A source in March informed an army investigator that metals were being stolen from the missile range in southern New Mexico, according to the search warrant application, which was filed in U.S. district court Albuquerque.
The document says an investigation revealed that Brady, who was then a senior official at White Sands, hired Escobedo to remove four tanks containing 3/8 inch nickel ball bearings from the Large Blast thermal simulator.
Used in explosives research
The facility has a concrete “shock tube” that can be used to assess the reaction of objects to simulated nuclear or conventional explosions, according to the White Sands website.
The document identifies Brady as the director of the Army’s Testing and Assessment Command. His LinkedIn account indicates that he is the director of the Directorate of Survival, Vulnerability and Assessment.
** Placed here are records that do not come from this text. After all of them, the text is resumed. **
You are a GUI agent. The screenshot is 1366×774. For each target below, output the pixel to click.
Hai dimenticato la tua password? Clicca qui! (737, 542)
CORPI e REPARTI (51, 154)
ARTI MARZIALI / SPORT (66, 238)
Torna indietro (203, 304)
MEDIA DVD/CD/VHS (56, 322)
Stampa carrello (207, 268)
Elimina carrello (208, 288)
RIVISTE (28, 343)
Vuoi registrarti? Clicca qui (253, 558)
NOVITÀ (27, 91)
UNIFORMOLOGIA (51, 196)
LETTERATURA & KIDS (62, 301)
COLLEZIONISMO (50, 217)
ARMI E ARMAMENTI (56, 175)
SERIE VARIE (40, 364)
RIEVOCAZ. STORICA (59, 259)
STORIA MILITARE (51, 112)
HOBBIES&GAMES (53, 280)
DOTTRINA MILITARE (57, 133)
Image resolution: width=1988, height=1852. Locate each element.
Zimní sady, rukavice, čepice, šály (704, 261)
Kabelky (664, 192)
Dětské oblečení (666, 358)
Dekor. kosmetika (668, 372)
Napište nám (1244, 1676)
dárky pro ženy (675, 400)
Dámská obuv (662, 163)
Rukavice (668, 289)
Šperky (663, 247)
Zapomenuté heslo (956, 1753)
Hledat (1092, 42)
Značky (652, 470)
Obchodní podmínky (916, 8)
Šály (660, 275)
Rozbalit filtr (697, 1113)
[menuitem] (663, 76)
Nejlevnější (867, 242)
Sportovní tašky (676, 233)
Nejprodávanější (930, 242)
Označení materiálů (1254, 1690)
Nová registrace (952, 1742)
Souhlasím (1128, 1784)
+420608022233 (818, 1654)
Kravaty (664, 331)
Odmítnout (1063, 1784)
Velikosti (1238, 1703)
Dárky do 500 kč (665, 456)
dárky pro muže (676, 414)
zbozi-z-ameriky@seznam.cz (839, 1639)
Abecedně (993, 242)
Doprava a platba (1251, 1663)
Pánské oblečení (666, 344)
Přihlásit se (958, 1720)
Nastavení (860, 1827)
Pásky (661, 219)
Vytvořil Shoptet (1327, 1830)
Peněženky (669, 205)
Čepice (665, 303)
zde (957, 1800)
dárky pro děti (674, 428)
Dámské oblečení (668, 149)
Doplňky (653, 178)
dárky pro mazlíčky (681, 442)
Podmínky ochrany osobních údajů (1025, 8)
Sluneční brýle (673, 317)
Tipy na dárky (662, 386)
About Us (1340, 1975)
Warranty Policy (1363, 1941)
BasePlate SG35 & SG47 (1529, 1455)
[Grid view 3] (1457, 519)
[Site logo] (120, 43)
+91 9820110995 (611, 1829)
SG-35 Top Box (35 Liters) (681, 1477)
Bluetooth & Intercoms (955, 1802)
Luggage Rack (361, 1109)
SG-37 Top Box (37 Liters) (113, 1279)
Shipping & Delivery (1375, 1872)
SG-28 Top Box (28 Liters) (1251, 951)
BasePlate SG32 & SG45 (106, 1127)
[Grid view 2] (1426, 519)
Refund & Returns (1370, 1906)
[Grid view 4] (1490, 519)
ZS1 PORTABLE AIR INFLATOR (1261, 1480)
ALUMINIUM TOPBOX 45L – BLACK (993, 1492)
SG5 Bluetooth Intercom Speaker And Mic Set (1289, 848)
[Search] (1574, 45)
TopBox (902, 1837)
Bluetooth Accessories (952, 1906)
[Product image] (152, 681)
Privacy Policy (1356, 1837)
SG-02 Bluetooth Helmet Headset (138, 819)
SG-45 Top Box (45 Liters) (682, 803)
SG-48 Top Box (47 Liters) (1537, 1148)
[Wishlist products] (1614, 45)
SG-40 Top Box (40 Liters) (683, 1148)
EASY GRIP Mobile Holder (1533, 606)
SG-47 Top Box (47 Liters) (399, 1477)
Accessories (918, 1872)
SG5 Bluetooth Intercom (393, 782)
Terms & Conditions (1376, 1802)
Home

A White Sands Missile Range spokesperson said Brady was no longer working there.
Efforts to reach Brady were unsuccessful.
According to the warrant, Escobedo hired Mountain States Crane, an Albuquerque company, and Maddy Freight Service, a Horizon City, Texas company, to remove and transport the four tanks on March 19 and 20, which each held approximately 58 000 pounds of ball bearings. . So the whole load weighed about 232,000 pounds, which is comparable to the weight of an average blue whale.
The ball bearings were taken to Acme Iron & Metal, a recycling plant in the North Albuquerque Valley.
“In the first place, it was not stolen,” Escobedo said in a brief telephone interview with the Journal on Wednesday. “And it’s not worth $ 2 million.”
He referred further questions to his lawyer, who could not be reached for comment.
Court documents indicated that during an interview with an army investigator, Escobedo confirmed that Brady ordered the removal of the ball bearings and that Acme Iron & Metal sent him wire transfers for $ 1 million. after the delivery of the tanks.
No contract was ever solicited or awarded for the removal of the nickel ball bearings from the stove, according to the affidavit of the search warrant.
Seize $ 1 million
Court documents indicate that between March 31 and June 16, Acme Iron & Metal made seven wire transfers to Escobedo’s bank account, totaling $ 1.4 million. As of June 30, records show the account had a balance of $ 1.1 million. A search warrant filed with the district court shows that on August 9, federal authorities seized just over $ 1 million from Escobedo’s account.
The owners of Acme Iron & Metal and Mountain States Crane could not be reached for comment on Wednesday.
The owner of Maddy Freight Service, who declined to give his name, said in a telephone interview that he was hired to transfer the materials and his company had completed the job. He said he had not been interviewed by any authority and that the interview with the Journal was the first time he had heard that there was any suspicion about the project. He declined to say who hired him.
âI was just hired to move it. They provided the right documents and we continued with the project,â he said. “I supplied the trucks, they loaded them and took us to where we needed to deliver it and we delivered it at their request and they paid me.”
White Sands officials declined to comment.
“WSMR is unable to comment due to an ongoing investigation at this time,” said Scott Stearns, spokesperson for the missile lineup, in an email. “We can confirm that Randy Brady is no longer employed at the White Sands Rifle Range or with the Army Test and Assessment Command.”